Research
Domain: Group Three - Informal Learning Cultures
Title of
Project: 'Untapped Knowledge': Cultural Resource Knowledge of Minoritized
Communities and the Potential for Educational Change
Start Date:
April 1, 1998
Academic Investigator: Dr. George Dei (OISE/UT)
Student Researcher: Stephanie Cheddie (OISE/UT)
This study looks at
specific home and community educational strategies that parents, families,
guardians, caregivers and community workers have successfully employed to
promote effective learning and to enhance youth educational outcomes. With the
aid of OISE/UT research assistants, I have been examining independent learning
strategies and prior learning styles developed and utilized in the home and in
autonomous community educational outlets for youth to engage the school system.
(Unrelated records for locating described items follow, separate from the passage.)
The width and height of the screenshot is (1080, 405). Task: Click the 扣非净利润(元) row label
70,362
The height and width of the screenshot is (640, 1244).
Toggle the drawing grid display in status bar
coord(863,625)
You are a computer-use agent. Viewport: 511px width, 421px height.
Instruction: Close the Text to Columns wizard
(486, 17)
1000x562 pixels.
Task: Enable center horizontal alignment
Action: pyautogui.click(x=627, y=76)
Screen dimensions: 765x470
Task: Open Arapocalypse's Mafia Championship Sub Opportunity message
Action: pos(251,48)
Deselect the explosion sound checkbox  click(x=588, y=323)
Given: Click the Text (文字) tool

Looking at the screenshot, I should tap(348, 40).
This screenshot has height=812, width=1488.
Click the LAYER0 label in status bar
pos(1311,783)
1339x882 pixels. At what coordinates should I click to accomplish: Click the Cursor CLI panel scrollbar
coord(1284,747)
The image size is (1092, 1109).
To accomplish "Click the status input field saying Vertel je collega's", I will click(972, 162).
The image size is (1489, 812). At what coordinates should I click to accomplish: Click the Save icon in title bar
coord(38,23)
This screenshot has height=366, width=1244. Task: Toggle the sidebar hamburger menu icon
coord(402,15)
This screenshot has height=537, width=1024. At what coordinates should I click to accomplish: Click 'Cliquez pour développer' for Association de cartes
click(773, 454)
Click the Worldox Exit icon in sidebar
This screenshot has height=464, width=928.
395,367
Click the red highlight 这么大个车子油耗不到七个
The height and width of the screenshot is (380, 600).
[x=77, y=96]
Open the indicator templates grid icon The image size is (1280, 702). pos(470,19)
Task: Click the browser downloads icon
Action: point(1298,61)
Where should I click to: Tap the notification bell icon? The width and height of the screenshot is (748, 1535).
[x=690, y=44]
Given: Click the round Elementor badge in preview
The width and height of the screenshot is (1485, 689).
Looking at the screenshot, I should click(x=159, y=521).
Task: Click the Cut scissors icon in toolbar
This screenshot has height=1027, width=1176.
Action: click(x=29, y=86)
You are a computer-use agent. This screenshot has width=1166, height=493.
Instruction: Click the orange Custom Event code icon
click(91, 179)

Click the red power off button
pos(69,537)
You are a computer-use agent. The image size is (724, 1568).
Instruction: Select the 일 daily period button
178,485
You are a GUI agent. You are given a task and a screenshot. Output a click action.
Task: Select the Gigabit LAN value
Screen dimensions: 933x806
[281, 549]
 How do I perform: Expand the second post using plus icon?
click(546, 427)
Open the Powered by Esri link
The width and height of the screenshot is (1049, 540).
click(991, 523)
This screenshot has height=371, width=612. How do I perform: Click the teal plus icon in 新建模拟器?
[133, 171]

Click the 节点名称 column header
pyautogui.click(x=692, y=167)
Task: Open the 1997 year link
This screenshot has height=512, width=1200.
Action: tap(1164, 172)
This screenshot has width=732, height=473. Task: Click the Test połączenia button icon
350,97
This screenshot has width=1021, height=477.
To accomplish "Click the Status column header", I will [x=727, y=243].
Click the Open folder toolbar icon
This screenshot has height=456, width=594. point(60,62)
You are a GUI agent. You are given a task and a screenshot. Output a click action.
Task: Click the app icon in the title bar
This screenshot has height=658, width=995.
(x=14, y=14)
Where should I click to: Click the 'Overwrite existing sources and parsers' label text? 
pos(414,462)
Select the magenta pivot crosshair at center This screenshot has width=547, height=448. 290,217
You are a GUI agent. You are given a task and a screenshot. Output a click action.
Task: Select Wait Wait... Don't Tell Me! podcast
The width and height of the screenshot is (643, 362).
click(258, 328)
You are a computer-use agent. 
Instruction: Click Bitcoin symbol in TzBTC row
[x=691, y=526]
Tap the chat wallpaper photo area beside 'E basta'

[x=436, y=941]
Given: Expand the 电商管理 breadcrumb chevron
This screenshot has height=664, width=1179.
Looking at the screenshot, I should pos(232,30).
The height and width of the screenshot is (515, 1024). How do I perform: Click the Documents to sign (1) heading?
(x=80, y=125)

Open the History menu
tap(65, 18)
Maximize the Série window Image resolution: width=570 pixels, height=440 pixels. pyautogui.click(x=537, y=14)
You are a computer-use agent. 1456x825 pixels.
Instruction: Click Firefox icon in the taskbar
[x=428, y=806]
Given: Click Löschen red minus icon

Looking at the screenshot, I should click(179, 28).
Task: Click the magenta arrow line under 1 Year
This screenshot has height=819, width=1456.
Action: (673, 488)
The SSHRC study has also explored ways in which community liaison workers have
successfully assisted in bringing minority youths' and parents' home and
community learning strategies and knowledge into the school.
Pertinent research
questions include: the examination of how can cultural resource knowledge as
indigenous knowledge used in the homes be useful in contributing to
transformative learning and education? How do local communities rely on history,
oral culture and ancestral knowledge to make sense and meaning in everyday
interactions/ What are the instructional, pedagogic, communicative strengths of
family stories, fables, folklore, songs and proverbs? What are the implications
of such knowledge for 'empowering' youth in school systems? How is cultural
resource knowledge used in solving family social and educational problems? How
do local communities/groups define/express their self-generated knowledge about
the 'individual', 'personhood' and 'local community'? How do youths bring
cultural resource knowledge from the homes and off-school environments to engage
mainstream schools. What is the pedagogy of home?
These questions are
being answered through a study of learning styles and teaching practices in
selected homes and family groups. There are in-depth interviews with individuals
and groups on specific independent learning techniques utilized in
homes/families using oral history tradition and ancestry. There are also
ethnographic studies of selected autonomous learning structures in local
communities for impacting such ways of knowledge (e.g. community-based
educational initiatives). The focus in these studies is on the indigenous
knowledge base associated with history, culture and long-term occupancy of a
place. This knowledge base includes intergenerational modes of communication,
the use of personal experiences/experiential knowledge in communication, dreams,
visions and intuition to make social meanings.